Written request A >> Translate this sentence from the forum post about the HTTP Event Collector into Spanish: "I'm working on a platform that does not have a Splunk Universal Forwarder."

___ Excerpt to read

Getting Data In

Why would I use the HTTP Event Collector when I can use TCP?

Graham_Hanningt
Builder

(This question encompasses single-instance Splunk installations and multisite indexer clusters.)

I'm working on a platform that does not have a Splunk Universal Forwarder. I want to send events to Splunk over an IP network. I don't want to use UDP.

I am successfully sending events in JSON format to a single Splunk instance via the HTTP Event Collector (EC) and TCP. So I'm already familiar with some of the differences between EC and TCP inputs.

For example, the EC protocol enables you to specify event time and source type as metadata, whereas using TCP involves configuring timestamp recognition and overriding source type per event (in .conf files).

So, that's one answer: EC separates metadata from data. Whereas, with TCP, you have to embed the time stamp and (if you want to send multiple source types to the same TCP port) source type as fields in the event data. (I've already bleated about this in the question "Can I use the HTTP Event Collector JSON event protocol for TCP inputs?".)

Another answer: using EC - HTTP - means you get a response (in JSON) that reports the success or failure of the request.

However, neither of these answers is compelling to me.

In fact, while I want to know that there's a Splunk server listening - and I know that when I attempt to open a connection (which is why I don't want to use UDP) - I do not want to spend CPU time on the "sending" platform handling errors reported by Splunk. I'd prefer to capture and handle those errors via Splunk's own logging.

______

Written request B >> Reproduce the records starting at the line that has "Image resolution: width=792" and stopping after the line that has "Action: (639, 579)", substituting "Press" for "Tap" and leaving everything else unchanged.

___ Entries supplied

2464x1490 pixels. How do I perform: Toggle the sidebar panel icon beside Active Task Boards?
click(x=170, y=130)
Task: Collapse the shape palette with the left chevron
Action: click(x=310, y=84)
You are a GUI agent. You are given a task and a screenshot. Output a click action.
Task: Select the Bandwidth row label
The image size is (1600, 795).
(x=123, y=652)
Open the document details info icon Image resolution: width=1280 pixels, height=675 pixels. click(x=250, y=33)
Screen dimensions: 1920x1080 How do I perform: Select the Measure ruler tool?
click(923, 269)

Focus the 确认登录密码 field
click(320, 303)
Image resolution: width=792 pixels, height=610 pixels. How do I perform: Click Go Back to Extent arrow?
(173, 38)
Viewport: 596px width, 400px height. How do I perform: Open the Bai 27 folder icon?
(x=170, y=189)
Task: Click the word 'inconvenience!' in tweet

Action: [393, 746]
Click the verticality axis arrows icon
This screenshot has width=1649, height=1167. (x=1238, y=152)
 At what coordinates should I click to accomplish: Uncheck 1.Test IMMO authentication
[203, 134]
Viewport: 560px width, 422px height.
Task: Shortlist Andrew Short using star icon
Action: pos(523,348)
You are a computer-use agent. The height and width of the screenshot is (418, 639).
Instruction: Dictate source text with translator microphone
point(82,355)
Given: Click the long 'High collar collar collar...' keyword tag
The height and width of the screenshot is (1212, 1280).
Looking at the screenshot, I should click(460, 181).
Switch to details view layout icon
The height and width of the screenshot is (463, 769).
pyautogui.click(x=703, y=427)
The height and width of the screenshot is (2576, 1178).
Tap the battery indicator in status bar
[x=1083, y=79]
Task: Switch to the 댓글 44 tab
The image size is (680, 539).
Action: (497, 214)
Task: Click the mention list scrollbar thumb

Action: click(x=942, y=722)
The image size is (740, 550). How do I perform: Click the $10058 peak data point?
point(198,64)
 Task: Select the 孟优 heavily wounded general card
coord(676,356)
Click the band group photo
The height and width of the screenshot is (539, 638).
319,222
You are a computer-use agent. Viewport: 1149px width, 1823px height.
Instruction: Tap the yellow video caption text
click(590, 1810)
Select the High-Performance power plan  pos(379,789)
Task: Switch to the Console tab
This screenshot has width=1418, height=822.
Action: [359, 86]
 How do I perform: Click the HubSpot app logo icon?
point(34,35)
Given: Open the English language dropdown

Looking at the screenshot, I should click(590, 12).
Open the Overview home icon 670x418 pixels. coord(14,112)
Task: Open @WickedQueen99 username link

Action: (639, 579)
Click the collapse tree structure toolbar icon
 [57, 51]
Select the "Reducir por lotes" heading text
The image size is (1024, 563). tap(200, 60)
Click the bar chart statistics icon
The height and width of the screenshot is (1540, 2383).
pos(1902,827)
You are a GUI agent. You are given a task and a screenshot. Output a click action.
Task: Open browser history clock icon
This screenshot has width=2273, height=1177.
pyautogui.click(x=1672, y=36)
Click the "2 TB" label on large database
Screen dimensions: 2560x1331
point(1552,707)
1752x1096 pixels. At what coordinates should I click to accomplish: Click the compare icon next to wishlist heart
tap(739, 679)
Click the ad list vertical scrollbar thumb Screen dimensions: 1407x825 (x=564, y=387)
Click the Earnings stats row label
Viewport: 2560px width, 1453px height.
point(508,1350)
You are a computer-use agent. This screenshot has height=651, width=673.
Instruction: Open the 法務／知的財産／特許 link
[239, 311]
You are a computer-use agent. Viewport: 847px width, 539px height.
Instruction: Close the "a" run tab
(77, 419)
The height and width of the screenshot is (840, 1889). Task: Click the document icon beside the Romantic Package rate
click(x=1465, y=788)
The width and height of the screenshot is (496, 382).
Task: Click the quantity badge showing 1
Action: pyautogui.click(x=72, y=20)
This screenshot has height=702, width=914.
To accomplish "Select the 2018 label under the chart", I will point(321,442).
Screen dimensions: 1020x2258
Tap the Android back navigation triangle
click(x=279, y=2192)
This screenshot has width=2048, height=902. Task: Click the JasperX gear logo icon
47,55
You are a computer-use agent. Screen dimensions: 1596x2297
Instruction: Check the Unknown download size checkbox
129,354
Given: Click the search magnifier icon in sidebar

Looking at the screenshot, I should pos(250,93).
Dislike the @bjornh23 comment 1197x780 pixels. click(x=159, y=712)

______

Full response A >> Estoy trabajando en una plataforma que no tiene un Splunk Universal Forwarder.

Full response B >>
Image resolution: width=792 pixels, height=610 pixels. How do I perform: Click Go Back to Extent arrow?
(173, 38)
Viewport: 596px width, 400px height. How do I perform: Open the Bai 27 folder icon?
(x=170, y=189)
Task: Click the word 'inconvenience!' in tweet

Action: [393, 746]
Click the verticality axis arrows icon
This screenshot has width=1649, height=1167. (x=1238, y=152)
 At what coordinates should I click to accomplish: Uncheck 1.Test IMMO authentication
[203, 134]
Viewport: 560px width, 422px height.
Task: Shortlist Andrew Short using star icon
Action: pos(523,348)
You are a computer-use agent. The height and width of the screenshot is (418, 639).
Instruction: Dictate source text with translator microphone
point(82,355)
Given: Click the long 'High collar collar collar...' keyword tag
The height and width of the screenshot is (1212, 1280).
Looking at the screenshot, I should click(460, 181).
Switch to details view layout icon
The height and width of the screenshot is (463, 769).
pyautogui.click(x=703, y=427)
The height and width of the screenshot is (2576, 1178).
Press the battery indicator in status bar
[x=1083, y=79]
Task: Switch to the 댓글 44 tab
The image size is (680, 539).
Action: (497, 214)
Task: Click the mention list scrollbar thumb

Action: click(x=942, y=722)
The image size is (740, 550). How do I perform: Click the $10058 peak data point?
point(198,64)
 Task: Select the 孟优 heavily wounded general card
coord(676,356)
Click the band group photo
The height and width of the screenshot is (539, 638).
319,222
You are a computer-use agent. Viewport: 1149px width, 1823px height.
Instruction: Press the yellow video caption text
click(590, 1810)
Select the High-Performance power plan  pos(379,789)
Task: Switch to the Console tab
This screenshot has width=1418, height=822.
Action: [359, 86]
 How do I perform: Click the HubSpot app logo icon?
point(34,35)
Given: Open the English language dropdown

Looking at the screenshot, I should click(590, 12).
Open the Overview home icon 670x418 pixels. coord(14,112)
Task: Open @WickedQueen99 username link

Action: (639, 579)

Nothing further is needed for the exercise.